The reforms of the Protect America Act give our law enforcement and intelligence officers new tools to prevent attacks against Americans. Appropriately, a court order is still required to listen in on purely domestic calls, between two people within our borders. But our intelligence community may now monitor phone calls originating outside our country, from Pakistan or Saudi Arabia, for instance, without time consuming court proceedings. Prior to these reforms, al-Qaeda leaders could have placed a call to a sleeper cell inside America without fear of detection. Today, our forces have the ability to intercept and monitor this call quickly and unencumbered.

The Protect America Act expires in February, and with it the new flexibility and effectiveness we have given our intelligence community. Rather than making these vital reforms permanent, some of my colleagues support legislation to impose more regulations that handicap our intelligence community. In addition, their initiatives do nothing to prevent frivolous lawsuits against telecommunications companies that cooperate with intelligence officials to aid in the War on Terror.

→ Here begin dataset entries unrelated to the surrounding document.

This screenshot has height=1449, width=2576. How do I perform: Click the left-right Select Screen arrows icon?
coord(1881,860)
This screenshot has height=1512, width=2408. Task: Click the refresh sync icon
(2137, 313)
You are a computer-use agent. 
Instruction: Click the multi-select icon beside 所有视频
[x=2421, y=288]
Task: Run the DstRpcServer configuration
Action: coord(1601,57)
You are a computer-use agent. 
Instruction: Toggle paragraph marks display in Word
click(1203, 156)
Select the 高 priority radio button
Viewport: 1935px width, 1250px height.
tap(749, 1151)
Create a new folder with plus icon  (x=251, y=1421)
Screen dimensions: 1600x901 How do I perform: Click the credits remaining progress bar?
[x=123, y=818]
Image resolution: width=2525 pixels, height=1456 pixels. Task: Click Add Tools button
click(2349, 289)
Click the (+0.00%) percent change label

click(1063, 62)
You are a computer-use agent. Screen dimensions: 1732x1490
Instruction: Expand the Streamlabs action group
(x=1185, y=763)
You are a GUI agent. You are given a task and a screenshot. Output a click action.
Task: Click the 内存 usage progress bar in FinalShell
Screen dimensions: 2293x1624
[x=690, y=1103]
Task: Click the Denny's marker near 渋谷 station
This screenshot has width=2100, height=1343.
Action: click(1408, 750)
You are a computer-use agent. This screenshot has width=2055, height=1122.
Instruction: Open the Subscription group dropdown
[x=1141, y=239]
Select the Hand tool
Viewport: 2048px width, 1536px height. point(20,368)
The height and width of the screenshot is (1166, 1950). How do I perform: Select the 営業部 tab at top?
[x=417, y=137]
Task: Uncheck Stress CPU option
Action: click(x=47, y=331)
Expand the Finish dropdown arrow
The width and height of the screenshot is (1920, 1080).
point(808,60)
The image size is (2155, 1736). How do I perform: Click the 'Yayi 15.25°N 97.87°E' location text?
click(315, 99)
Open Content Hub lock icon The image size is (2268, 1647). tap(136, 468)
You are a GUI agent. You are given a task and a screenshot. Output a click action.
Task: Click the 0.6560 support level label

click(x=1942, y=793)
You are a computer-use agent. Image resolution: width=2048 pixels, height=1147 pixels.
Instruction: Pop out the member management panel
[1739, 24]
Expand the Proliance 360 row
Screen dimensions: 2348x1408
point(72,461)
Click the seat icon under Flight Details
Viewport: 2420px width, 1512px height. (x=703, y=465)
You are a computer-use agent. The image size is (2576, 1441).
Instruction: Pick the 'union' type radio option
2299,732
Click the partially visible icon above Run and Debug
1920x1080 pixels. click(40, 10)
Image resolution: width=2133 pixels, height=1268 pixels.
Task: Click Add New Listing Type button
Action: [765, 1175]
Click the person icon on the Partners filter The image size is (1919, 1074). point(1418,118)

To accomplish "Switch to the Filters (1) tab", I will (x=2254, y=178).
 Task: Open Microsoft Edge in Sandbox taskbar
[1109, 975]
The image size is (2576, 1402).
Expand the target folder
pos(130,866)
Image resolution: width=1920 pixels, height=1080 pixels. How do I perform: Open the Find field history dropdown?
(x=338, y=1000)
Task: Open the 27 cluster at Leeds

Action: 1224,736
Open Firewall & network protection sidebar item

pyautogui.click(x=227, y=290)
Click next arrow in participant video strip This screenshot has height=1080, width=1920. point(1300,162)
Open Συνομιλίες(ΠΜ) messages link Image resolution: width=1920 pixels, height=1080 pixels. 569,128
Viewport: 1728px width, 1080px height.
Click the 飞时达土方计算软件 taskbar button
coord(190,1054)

I pledge to work to defeat these dangerous measures in the Senate, so the intelligence community has the tools it needs and the privacy of law-abiding Americans is protected. Some of my colleagues use terms like “warrantless wiretaps” and “domestic surveillance” to score political points. In reality, as its title suggests, FISA applies strictly to foreign intelligence, and guarantees the proper judicial processes for purely domestic communications.

As our brave service members endeavor to protect us from terror attacks around the world, Congress must employ every possible means to protect our soldiers and cities from future deadly plots. We must ensure that those who sacrifice so much to defend our freedom have the knowledge and resources they need to carry out their mission.